Preserving the Hinkle Creek Nature Area is vital to the success of the Hinkle Creek Center. The Hinkle Creek Center was built with a $740,000.00 public investment and a promise that the Hinkle Creek Center Nature Area would be preserved to interpret the natural, cultural and historical resources, and provide a recreational program space.  Save Hinkle Creek is actively working with Folsom City to finally fulfill the mission and purpose of the Center with upcoming nature, history and cultural programs, as well as guided hikes. Cutting down the oak woodland would greatly diminish the many stories waiting to be brought to life and enjoyed by everyone. The trees are our past, present and future!

HOW YOU CAN HELP!
We need all lovers of trees, creeks, wildlife and history to come and speak up for Alternative #1, the no-dig, increased maintenance and monitoring alternative, which ensures that the existing sewer line is maintained to the highest degree while still preserving the Hinkle Creek Nature Area.
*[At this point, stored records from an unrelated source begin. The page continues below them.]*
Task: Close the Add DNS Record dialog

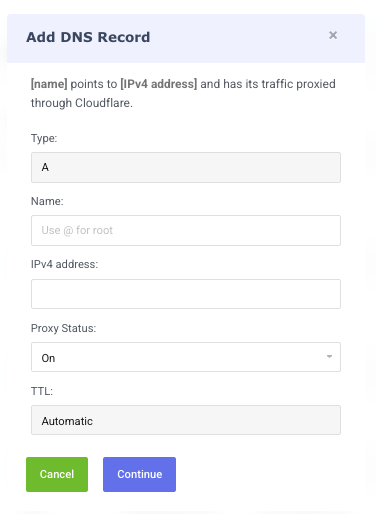Action: (x=333, y=35)
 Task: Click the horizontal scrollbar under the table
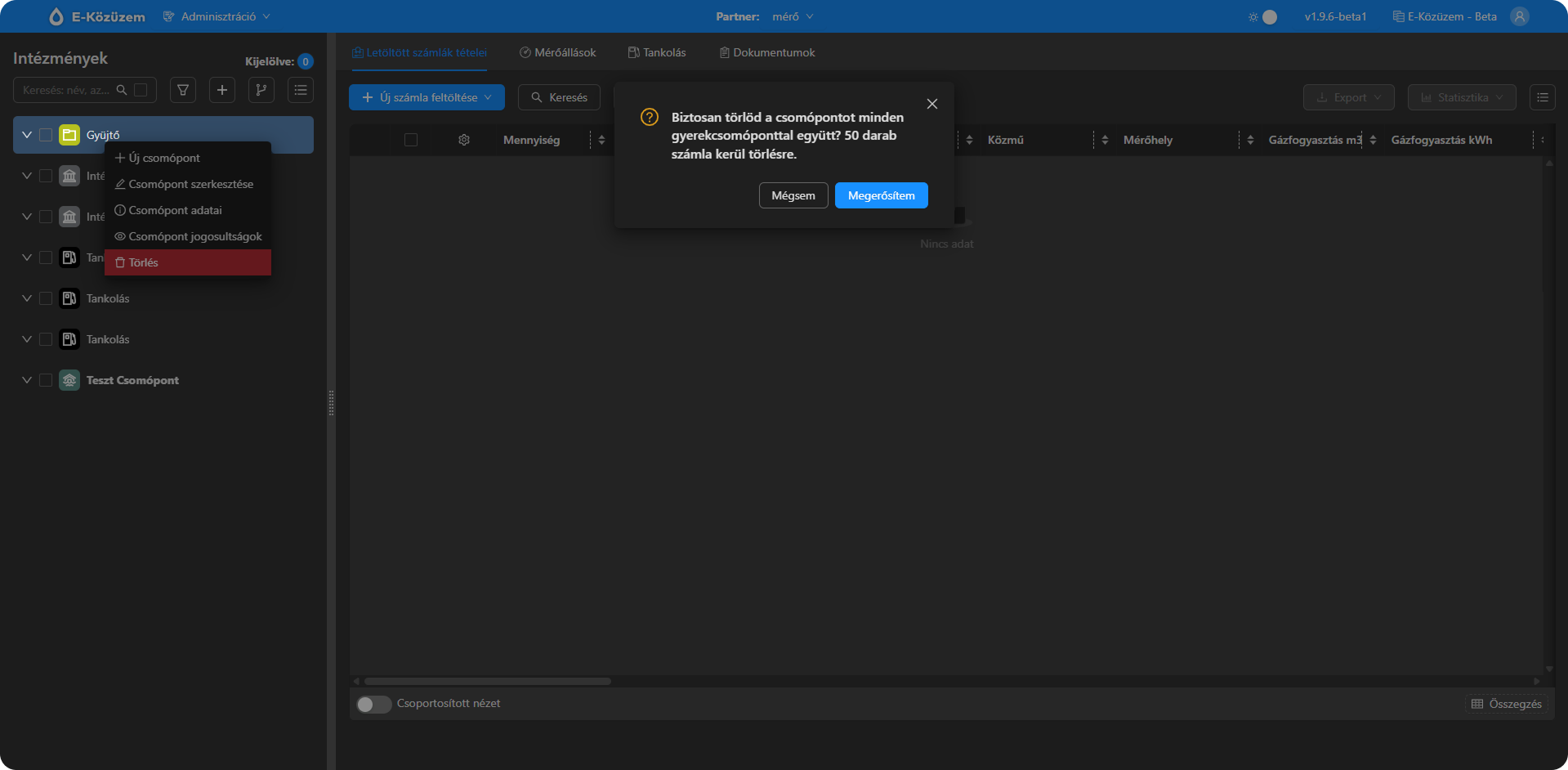click(488, 681)
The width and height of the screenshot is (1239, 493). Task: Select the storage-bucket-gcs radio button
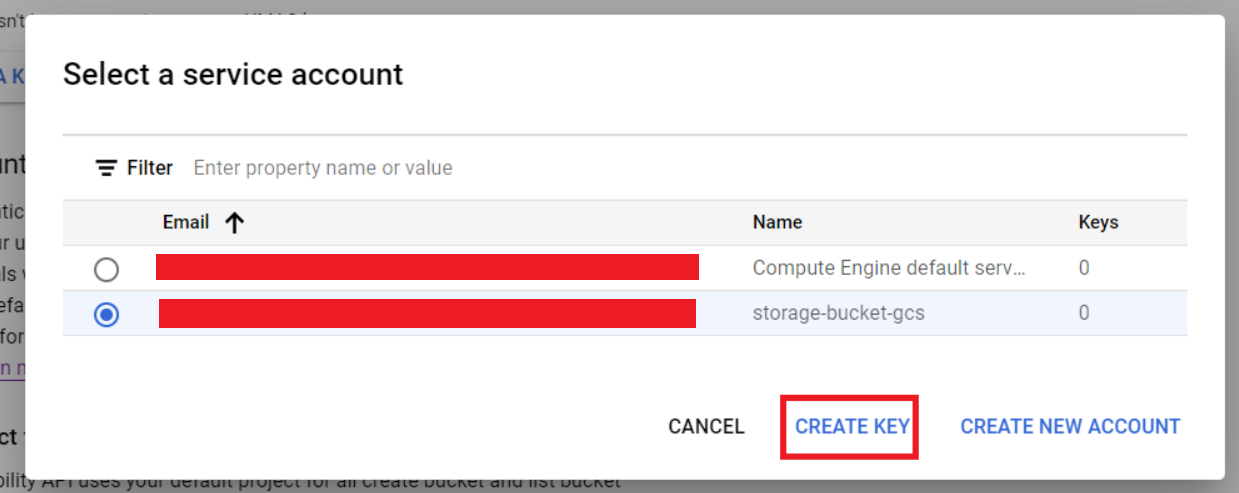point(106,314)
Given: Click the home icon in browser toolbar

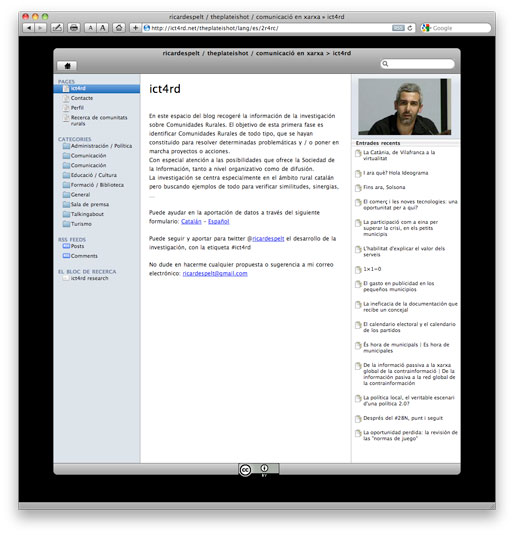Looking at the screenshot, I should point(119,28).
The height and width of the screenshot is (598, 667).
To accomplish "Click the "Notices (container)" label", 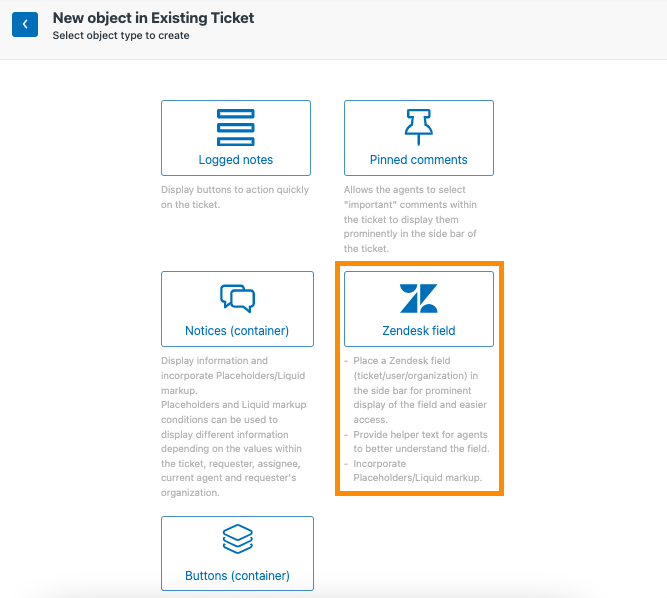I will 237,330.
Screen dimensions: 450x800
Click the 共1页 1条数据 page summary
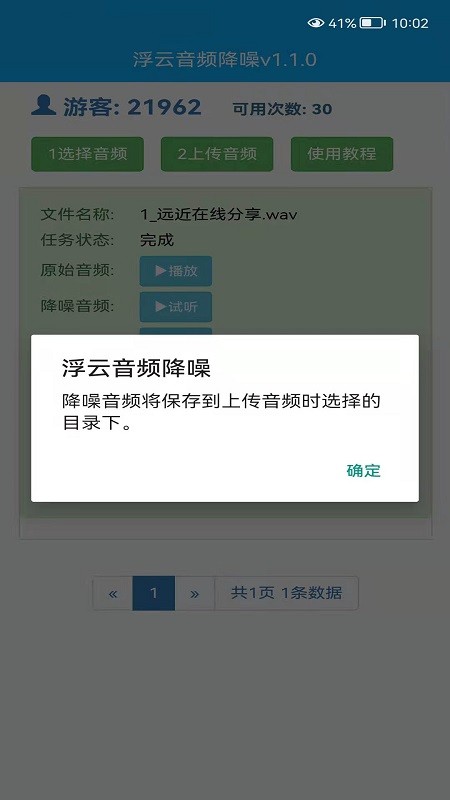click(x=286, y=593)
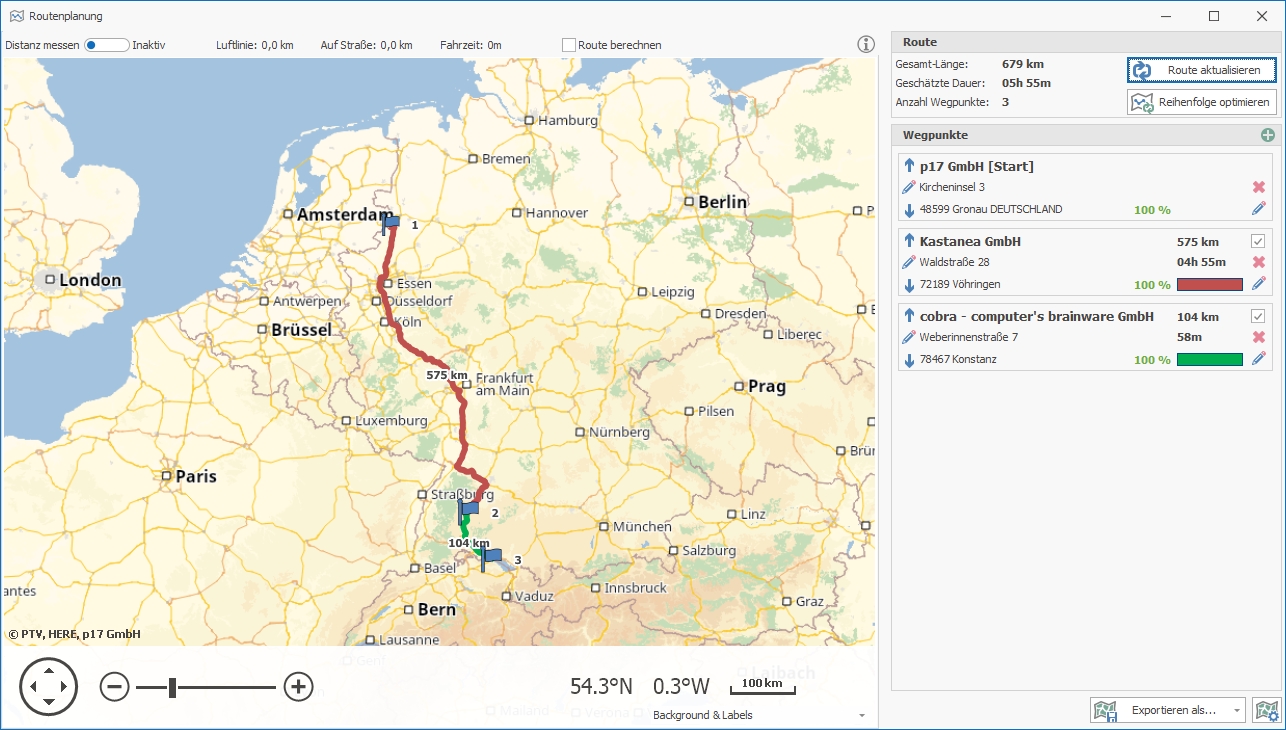Open the map info icon
The height and width of the screenshot is (730, 1286).
(x=866, y=44)
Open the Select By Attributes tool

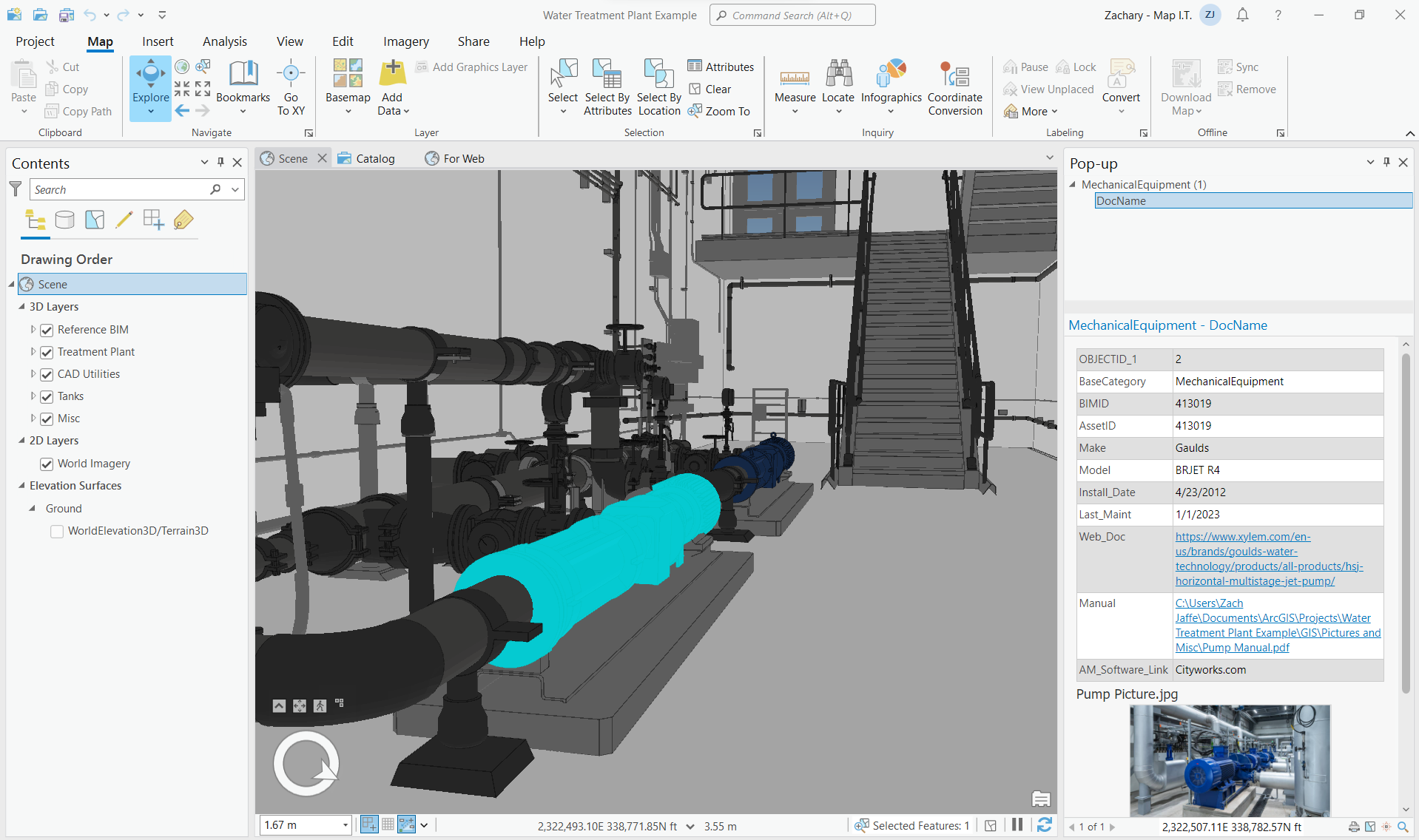tap(607, 87)
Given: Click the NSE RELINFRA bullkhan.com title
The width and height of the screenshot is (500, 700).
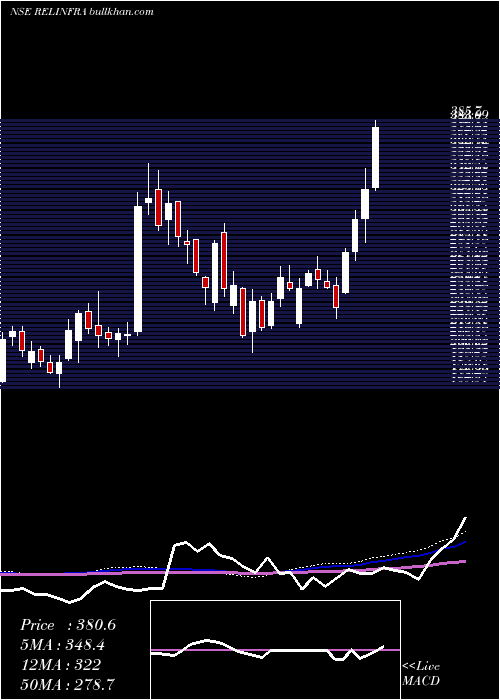Looking at the screenshot, I should (82, 12).
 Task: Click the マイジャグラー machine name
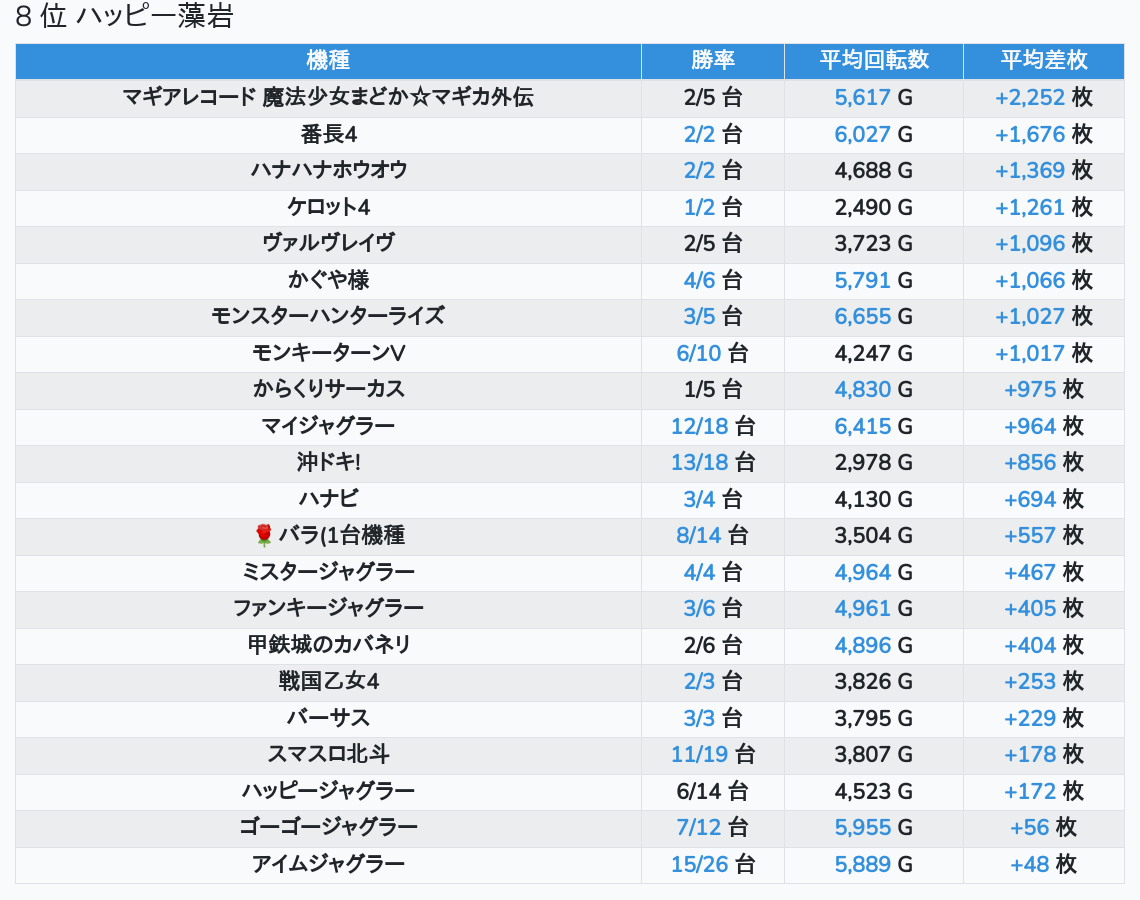click(x=328, y=426)
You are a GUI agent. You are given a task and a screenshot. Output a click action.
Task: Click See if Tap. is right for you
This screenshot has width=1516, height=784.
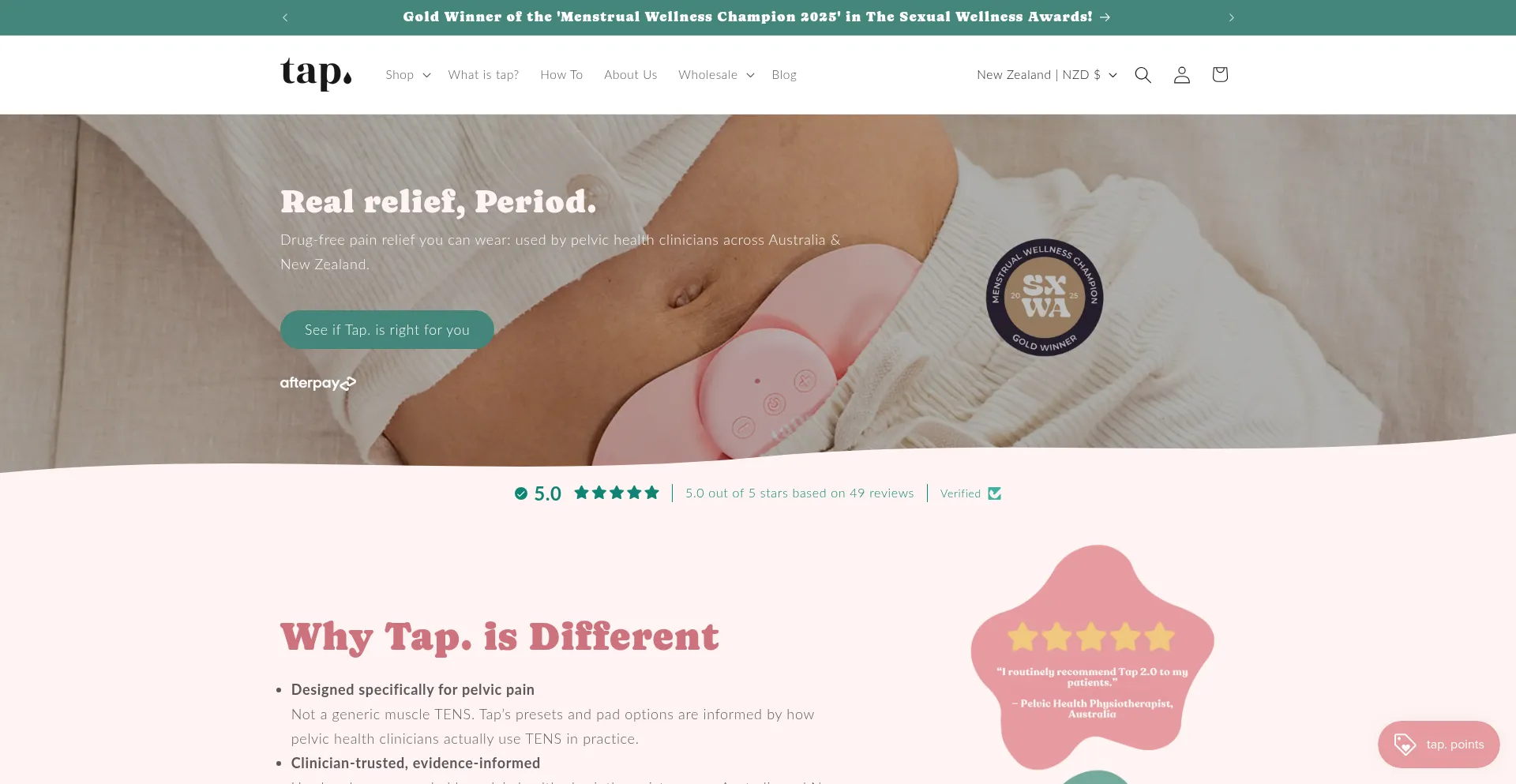pos(387,330)
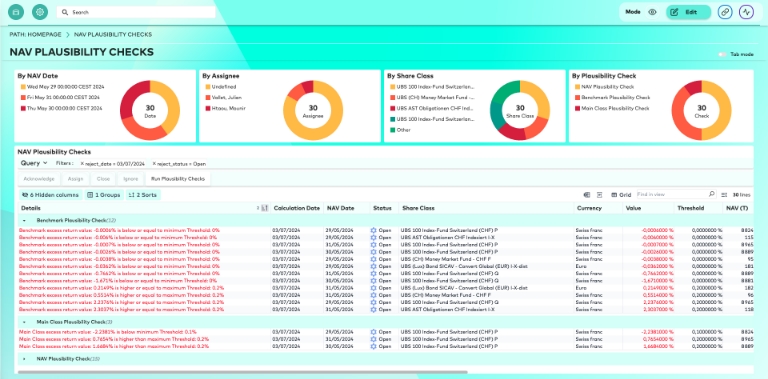The image size is (768, 379).
Task: Open the 6 Hidden columns menu
Action: pos(50,195)
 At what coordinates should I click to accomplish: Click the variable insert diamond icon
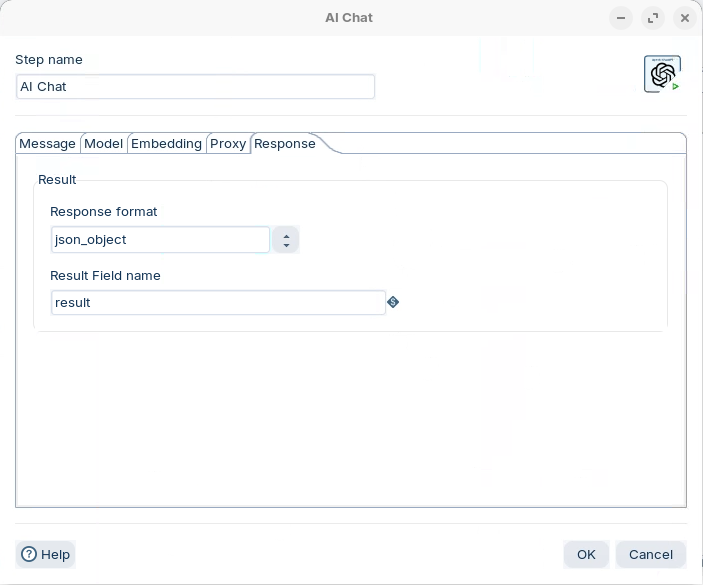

The Folsom City Council meeting is on Tuesday, September 10 at 6:30 p.m.
Located on 50 Natoma Street, Folsom, CA 95630.

If you cannot attend the meeting, please contact the City Council members and simply state:
“I support Alternative #1, the no-dig, increased maintenance and monitoring alternative, to save the oak trees in the Hinkle Creek Nature Area. As far back as 1984 the value of this creek corridor was recognized by the Folsom City Parks and Recreation Commission along with the local neighborhood associations, and it remains just as important, if not more so today.”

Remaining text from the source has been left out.